El AI Index 2026 de Stanford revela un hallazgo incómodo. En Estados Unidos, los desarrolladores de software de 22 a 25 años perdieron cerca del 20% del empleo desde su pico de 2022, justo cuando herramientas como ChatGPT irrumpieron en la rutina laboral. En cambio, los mayores de 25 siguieron creciendo.

Además, el mismo mecanismo aparece en atención al cliente. Los puestos junior, que durante años funcionaron como la pieza clave del aprendizaje en la empresa, son los que más rápido se encogen.

Los desarrolladores de software de 22 a 25 años perdieron cerca del 20% del empleo desde el 2022

La promesa era otra.

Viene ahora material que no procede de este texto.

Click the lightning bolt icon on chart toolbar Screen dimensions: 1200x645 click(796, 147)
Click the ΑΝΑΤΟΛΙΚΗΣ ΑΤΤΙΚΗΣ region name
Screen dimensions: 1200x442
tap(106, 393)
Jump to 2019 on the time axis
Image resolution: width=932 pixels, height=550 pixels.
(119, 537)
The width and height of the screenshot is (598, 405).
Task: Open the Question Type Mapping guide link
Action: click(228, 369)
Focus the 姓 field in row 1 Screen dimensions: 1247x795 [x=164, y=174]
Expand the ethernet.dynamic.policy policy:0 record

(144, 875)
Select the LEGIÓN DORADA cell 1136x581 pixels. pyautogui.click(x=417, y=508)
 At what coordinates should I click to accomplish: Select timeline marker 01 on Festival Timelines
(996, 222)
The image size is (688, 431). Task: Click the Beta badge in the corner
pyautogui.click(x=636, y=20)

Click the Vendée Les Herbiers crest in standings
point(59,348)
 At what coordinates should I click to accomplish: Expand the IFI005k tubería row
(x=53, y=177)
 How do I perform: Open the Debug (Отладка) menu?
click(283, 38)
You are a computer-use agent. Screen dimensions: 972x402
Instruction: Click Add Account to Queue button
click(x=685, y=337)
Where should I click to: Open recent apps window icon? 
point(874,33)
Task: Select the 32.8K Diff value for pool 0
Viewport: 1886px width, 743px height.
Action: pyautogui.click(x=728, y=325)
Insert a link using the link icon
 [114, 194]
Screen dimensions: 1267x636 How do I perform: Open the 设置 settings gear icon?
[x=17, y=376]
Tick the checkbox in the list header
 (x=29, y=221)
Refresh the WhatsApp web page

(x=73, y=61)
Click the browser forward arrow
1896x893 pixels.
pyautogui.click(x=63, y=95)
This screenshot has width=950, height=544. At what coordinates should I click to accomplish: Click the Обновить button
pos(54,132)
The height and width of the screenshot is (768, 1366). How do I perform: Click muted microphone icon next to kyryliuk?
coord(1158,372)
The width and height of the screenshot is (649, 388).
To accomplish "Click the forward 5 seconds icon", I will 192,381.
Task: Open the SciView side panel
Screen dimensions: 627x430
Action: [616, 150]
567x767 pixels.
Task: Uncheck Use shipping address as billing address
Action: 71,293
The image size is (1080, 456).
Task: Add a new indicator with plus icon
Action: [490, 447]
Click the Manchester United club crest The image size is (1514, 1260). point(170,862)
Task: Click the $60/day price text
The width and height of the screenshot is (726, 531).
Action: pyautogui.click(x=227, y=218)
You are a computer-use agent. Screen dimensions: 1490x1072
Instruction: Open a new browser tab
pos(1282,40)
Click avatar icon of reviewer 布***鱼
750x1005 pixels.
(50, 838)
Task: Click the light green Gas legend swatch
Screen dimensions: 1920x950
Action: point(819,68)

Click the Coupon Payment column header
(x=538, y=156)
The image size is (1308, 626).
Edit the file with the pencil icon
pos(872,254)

La inteligencia artificial iba a quitar tareas repetitivas para dejar a las personas el trabajo más valioso. Pero el informe de Stanford señala que ese interruptor se movió de otra forma: al acelerar el rendimiento de los equipos, también redujo la necesidad de sumar perfiles de entrada.

Lo que está ocurriendo con la IA generativa, sistemas que producen texto, código o imágenes a pedido. GitHub Copilot, un asistente para programar, permite completar un 26% más de cambios de código. En atención al cliente, los asistentes conversacionales elevan entre 14% y 15% los tickets resueltos por hora.

Y en marketing, la IA multimodal, capaz de trabajar con texto, imagen y audio, incrementa el output por trabajador en un 50%. Cuando una empresa obtiene más con la misma gente, el cableado de contratación cambia. La oportunidad para el junior se achica.

El puesto de entrada, bajo presión

Desde el 2025, usar IA dejó de ser opcional y pasó a ser requisito básico para trabajar en muchos sectores.

Por eso, a fines de 2025, usar IA dejó de ser opcional y pasó a ser un requisito básico para trabajar en muchos sectores. Incluso los desarrolladores experimentados, que al principio eran un 19% más lentos con estas herramientas, terminaron absorbiendo esa curva. El senior se adaptó. El junior quedó más expuesto.

Hay otra señal fuerte. El 46,1% de los trabajadores dice que quiere delegar tareas en la IA, sobre todo las repetitivas y de bajo valor. Justamente esas funciones suelen ser el terreno inicial de quienes recién entran al mercado.

Así, el sistema empieza a parecerse a un edificio que automatizó el ascensor de servicio. Todo circula más rápido, pero ya no hay espacio para aprender cómo funciona la central. Se entra más arriba o no se entra.

El informe también advierte sobre una trampa de lectura. La llamada frontera irregular, el avance desigual de la IA, describe modelos brillantes en tareas complejas y torpes en otras básicas. Un sistema puede ganar una Olimpiada de Matemáticas y fallar al leer un reloj analógico.

Ese detalle importa. Empresas y gobiernos están tomando decisiones como si el progreso fuera lineal, cuando en realidad tiene zonas muy avanzadas y otras muy frágiles. En empleo, esa mala lectura puede traducirse en despidos o contrataciones mal calculadas.

Más adopción declarada que uso real

La IA ya llegó al trabajo, el dilema es cuantas personas se quedaran sin empleo

McKinsey detectó que el 88% de las organizaciones dice haber adoptado IA. Sin embargo, el uso real de agentes de IA, programas que ejecutan tareas con cierta autonomía, sigue en un solo dígito en la mayoría de las funciones. Entre 85% y 91% de las empresas no los usa en estrategia, manufactura o logística.

Es decir, muchas compañías compraron la caja de herramientas, pero todavía no cambiaron la instalación de la casa. La adopción declarada no siempre revela transformación real.

En paralelo, aparece otra paradoja. Estados Unidos lidera la inversión privada en IA con 285.900 millones de dólares en 2025 y produjo más del 90% de los modelos de frontera. Pero solo ocupa el puesto 24 en adopción ciudadana, con un 28,3% de uso poblacional.

Esa distancia entre laboratorio, empresa y vida cotidiana explica parte de la ansiedad social. Mientras el 73% de los expertos cree que la IA tendrá un impacto positivo en el trabajo, solo el 23% del público coincide. La tecnología avanza. El resto del edificio todavía está buscando dónde está el interruptor.

La clave, entonces, ya no es discutir si la IA llegará al trabajo. Ya llegó. La pieza difícil será evitar que, en ese nuevo cableado, una generación entera quede sin el primer enchufe.